Work required: Pull out of the data below the stretch of lines bounded by the one containing "You are a GUI agent. The screenshot is 1366×1363." and the one containing "NationBuilder", both bounds included, unchanged.

Input for this task:

_ _ _ _ _ _ _

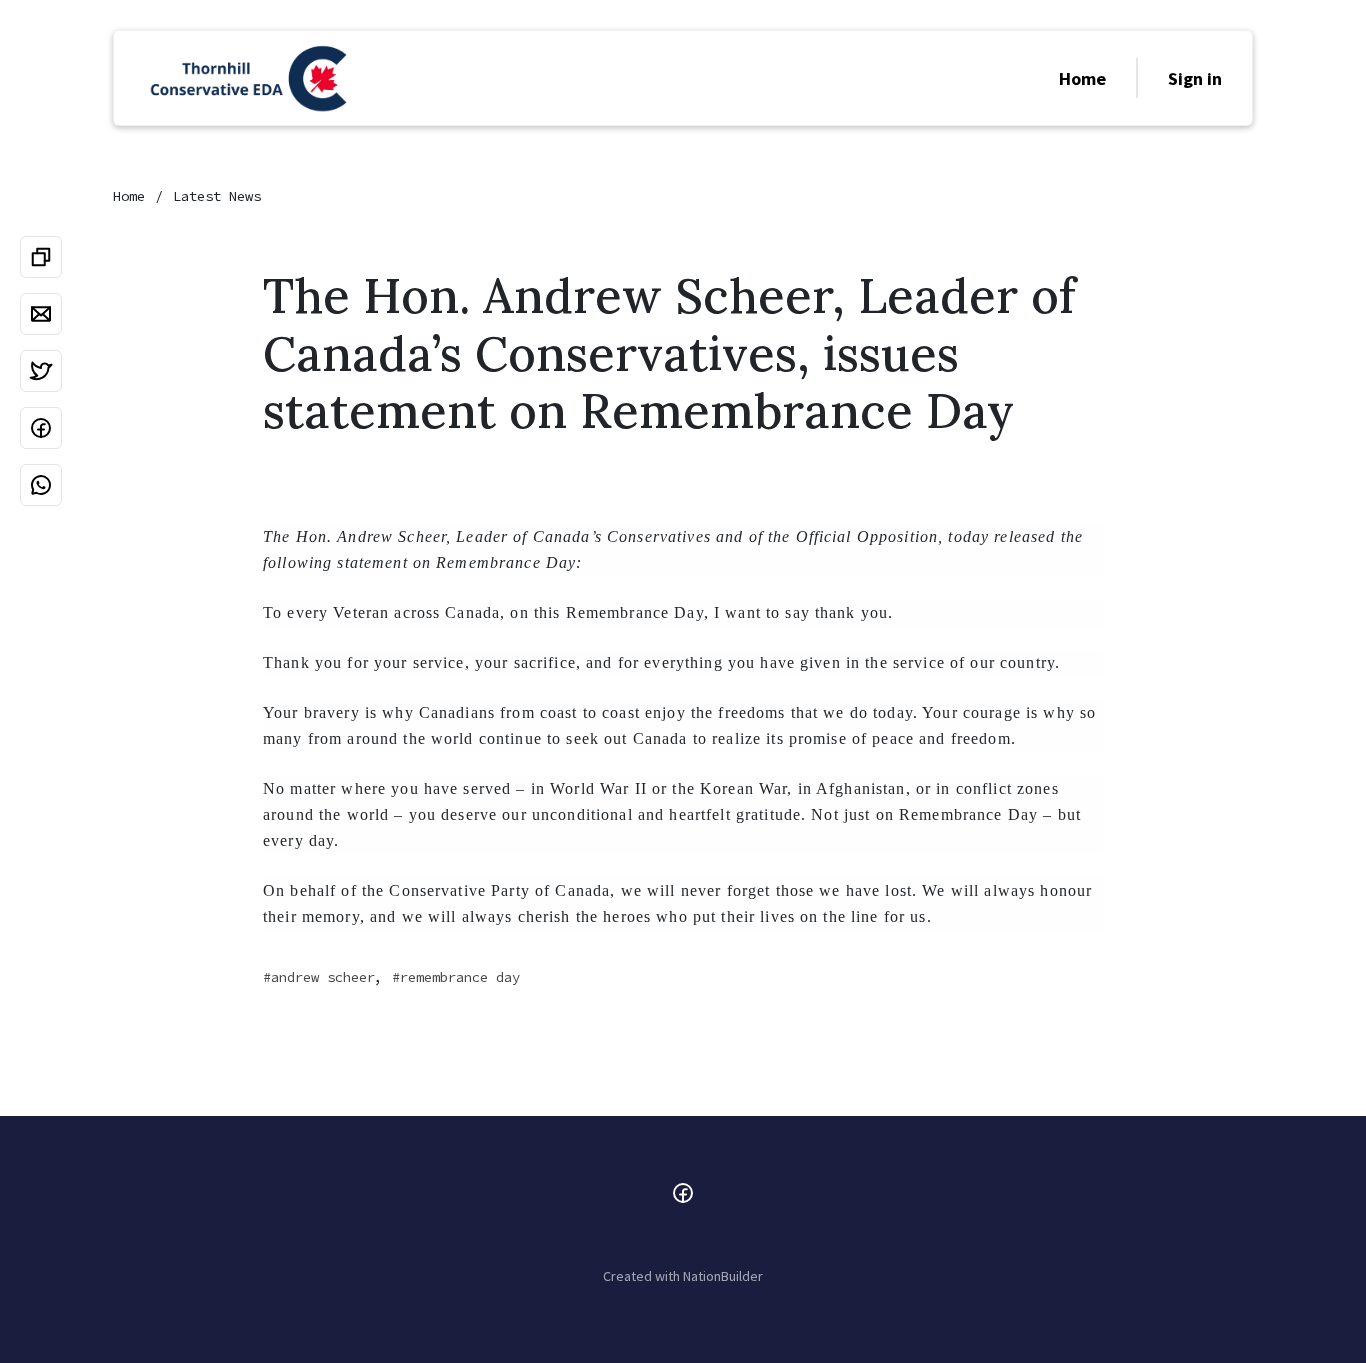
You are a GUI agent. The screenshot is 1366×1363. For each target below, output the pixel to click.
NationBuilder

_ _ _ _ _ _ _

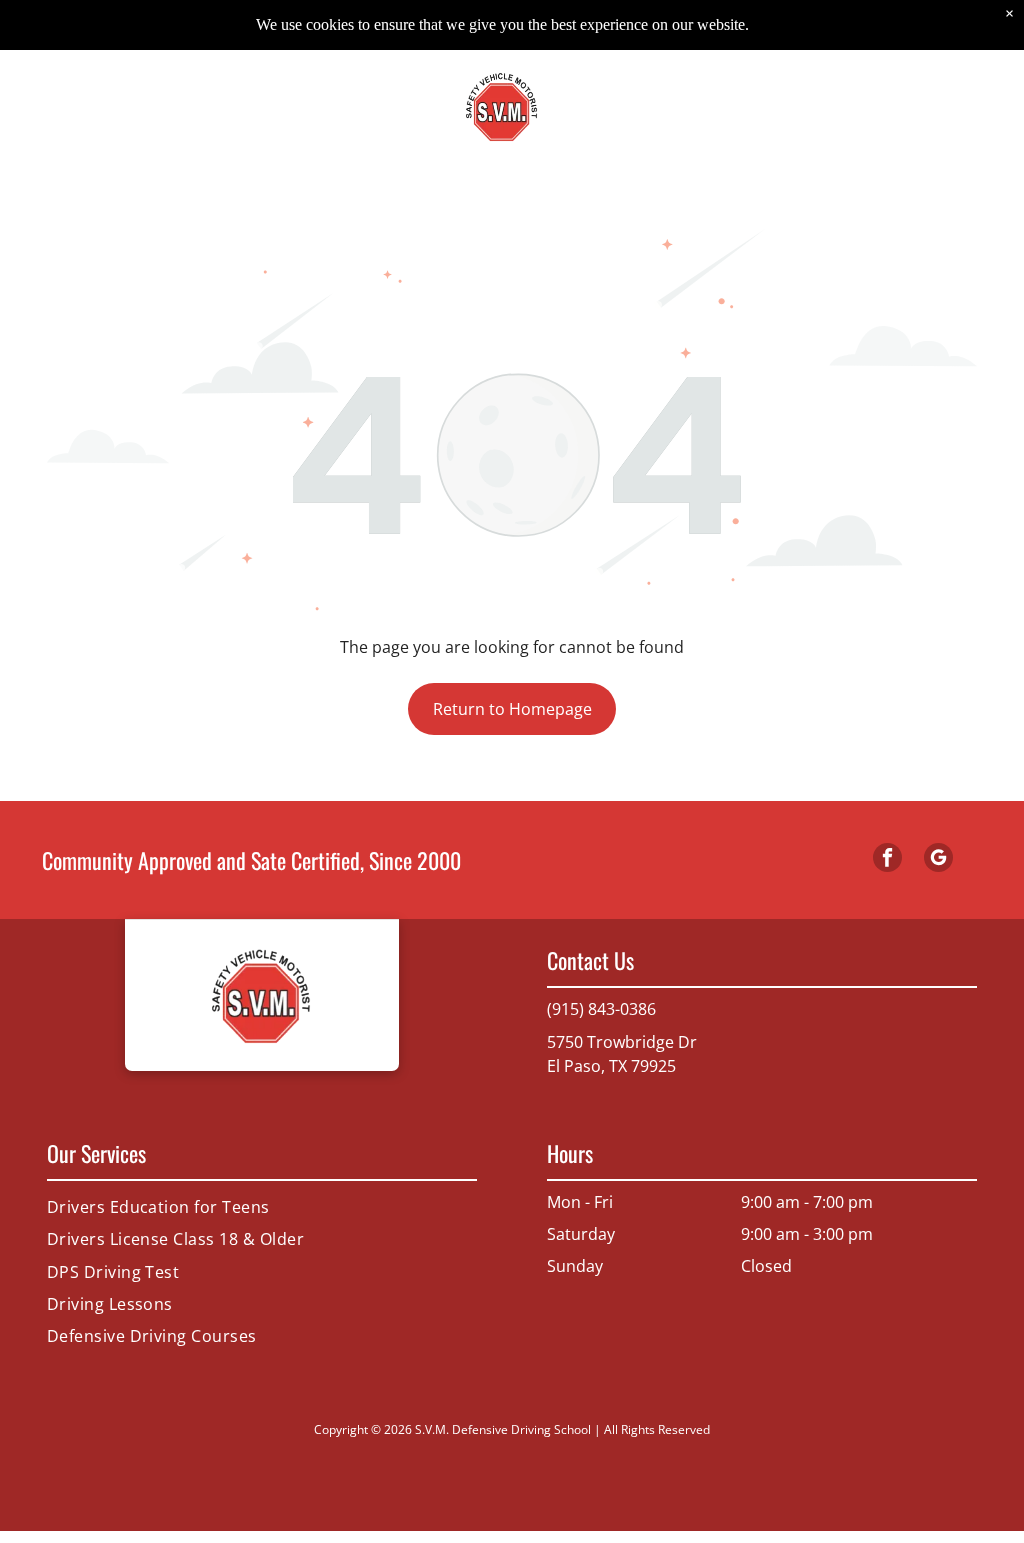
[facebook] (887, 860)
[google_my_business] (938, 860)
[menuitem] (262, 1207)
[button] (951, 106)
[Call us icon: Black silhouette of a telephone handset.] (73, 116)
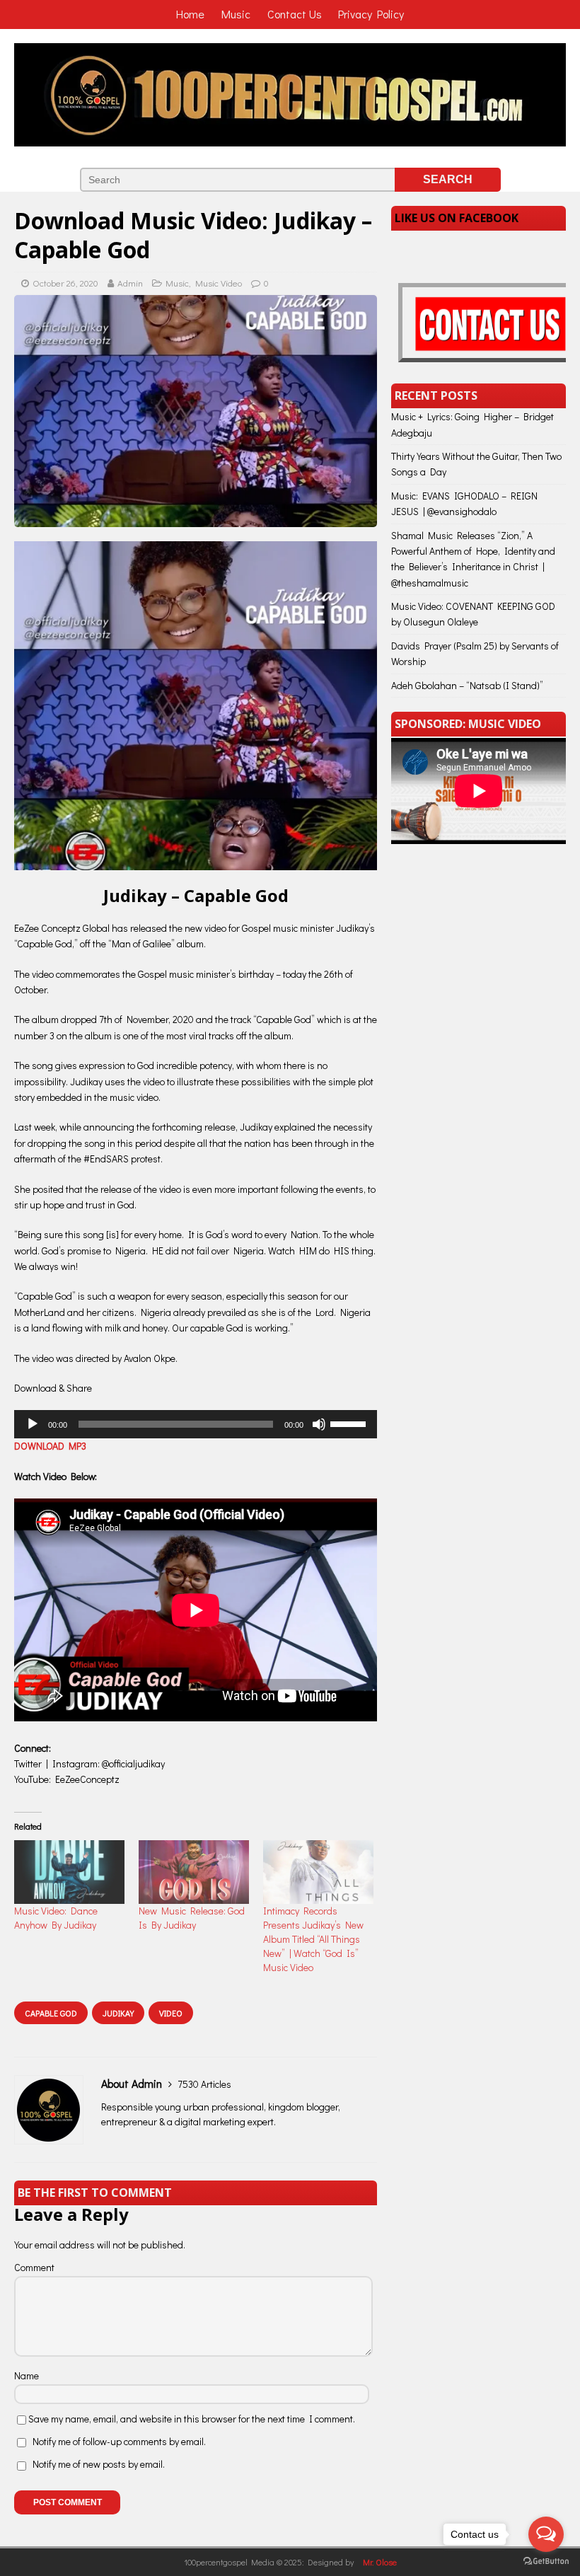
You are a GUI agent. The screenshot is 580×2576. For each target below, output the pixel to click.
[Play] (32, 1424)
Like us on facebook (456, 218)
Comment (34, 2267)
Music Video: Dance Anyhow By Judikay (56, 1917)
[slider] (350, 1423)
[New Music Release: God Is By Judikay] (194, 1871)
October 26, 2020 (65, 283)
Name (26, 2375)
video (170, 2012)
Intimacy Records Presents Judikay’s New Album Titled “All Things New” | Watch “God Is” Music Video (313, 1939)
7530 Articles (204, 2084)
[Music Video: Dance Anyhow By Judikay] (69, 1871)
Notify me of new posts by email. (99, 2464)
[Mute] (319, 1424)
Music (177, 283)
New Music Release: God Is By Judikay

_ _ _ _ _ _ _

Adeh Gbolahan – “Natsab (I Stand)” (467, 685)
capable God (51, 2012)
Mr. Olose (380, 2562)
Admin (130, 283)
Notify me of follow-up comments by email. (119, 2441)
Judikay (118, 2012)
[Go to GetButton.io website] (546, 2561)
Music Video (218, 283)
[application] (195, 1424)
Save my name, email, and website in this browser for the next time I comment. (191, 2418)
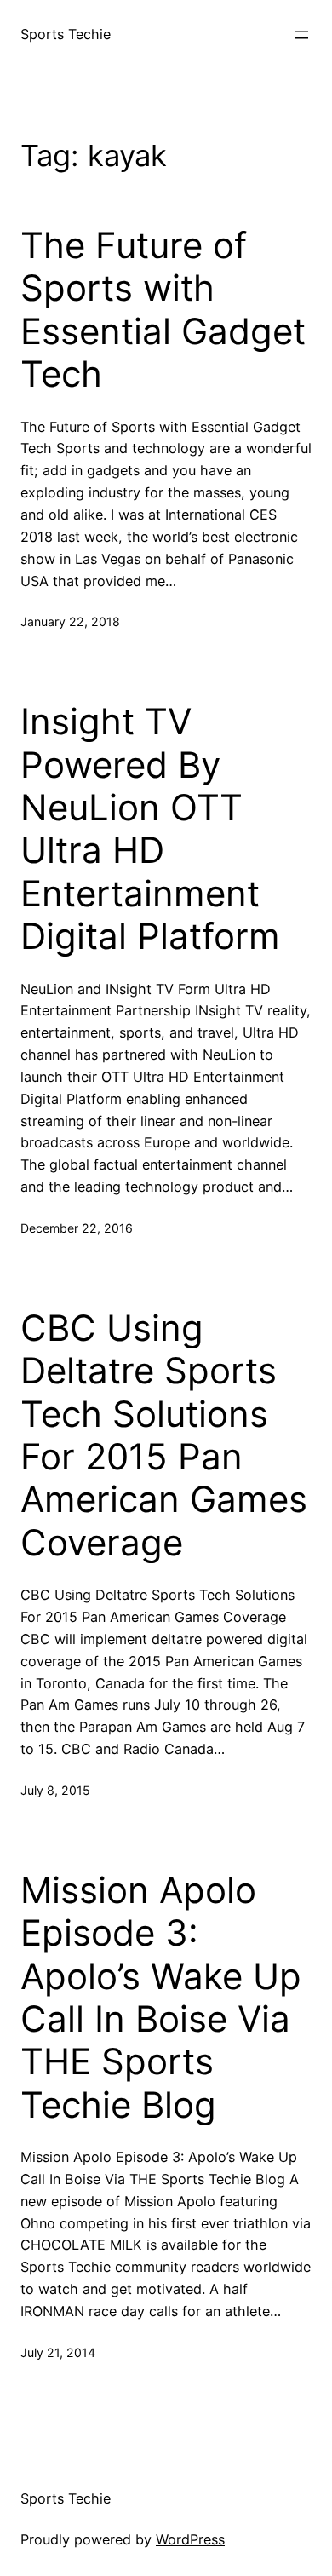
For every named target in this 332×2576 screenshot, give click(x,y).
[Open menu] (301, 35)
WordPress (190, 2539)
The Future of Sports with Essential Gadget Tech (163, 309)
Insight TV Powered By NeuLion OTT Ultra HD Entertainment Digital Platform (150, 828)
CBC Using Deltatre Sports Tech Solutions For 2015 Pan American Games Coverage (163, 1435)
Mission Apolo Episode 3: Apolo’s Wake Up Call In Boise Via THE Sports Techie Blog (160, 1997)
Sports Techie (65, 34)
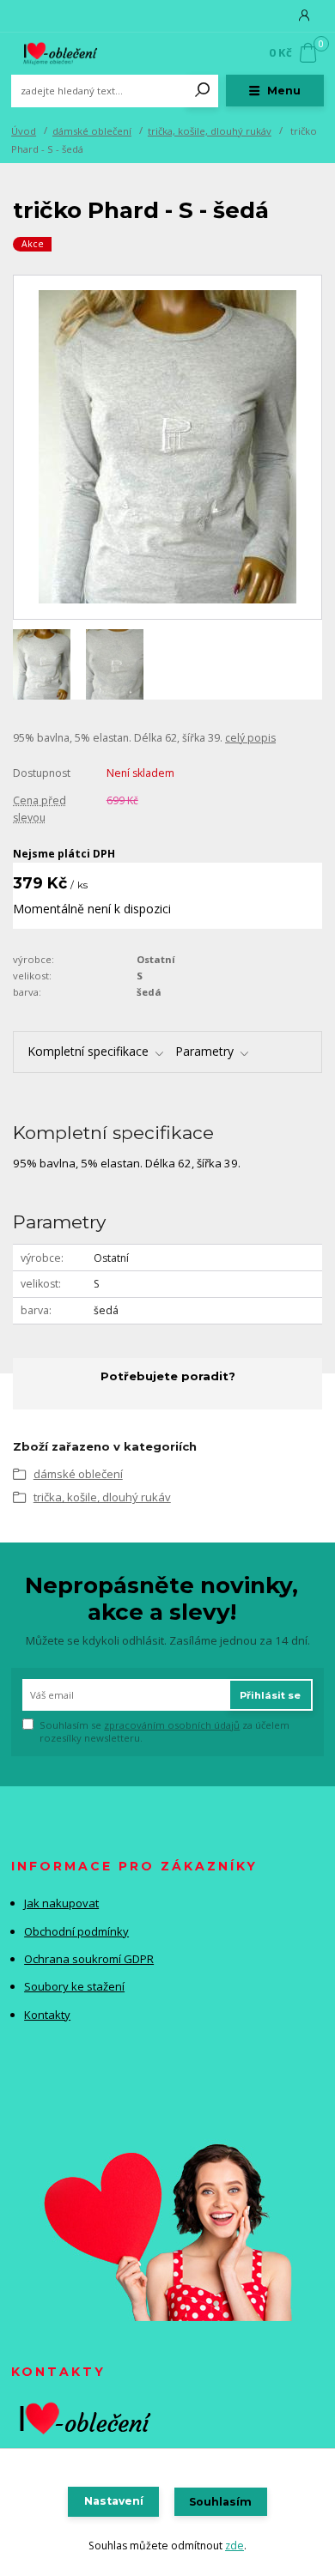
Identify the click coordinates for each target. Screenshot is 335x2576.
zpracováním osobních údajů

_ _ _ _ _ _ _

Response to this task:
You are a GUI agent. The screenshot is 1366×1363. For each target below, output the pixel to click.
NationBuilder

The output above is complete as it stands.